Segment Open

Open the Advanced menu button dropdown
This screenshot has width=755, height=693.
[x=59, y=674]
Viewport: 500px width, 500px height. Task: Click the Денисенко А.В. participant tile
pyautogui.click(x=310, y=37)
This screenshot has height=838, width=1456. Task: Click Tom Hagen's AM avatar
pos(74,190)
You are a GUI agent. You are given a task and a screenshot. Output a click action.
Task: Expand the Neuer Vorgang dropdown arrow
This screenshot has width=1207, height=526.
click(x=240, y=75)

Segment Closed

What to produce:
The answer is the line with "Viewport: 500px width, 500px" plus every line after it, printed exactly as they appear above.

Exercise output:
Viewport: 500px width, 500px height. Task: Click the Денисенко А.В. participant tile
pyautogui.click(x=310, y=37)
This screenshot has height=838, width=1456. Task: Click Tom Hagen's AM avatar
pos(74,190)
You are a GUI agent. You are given a task and a screenshot. Output a click action.
Task: Expand the Neuer Vorgang dropdown arrow
This screenshot has width=1207, height=526.
click(x=240, y=75)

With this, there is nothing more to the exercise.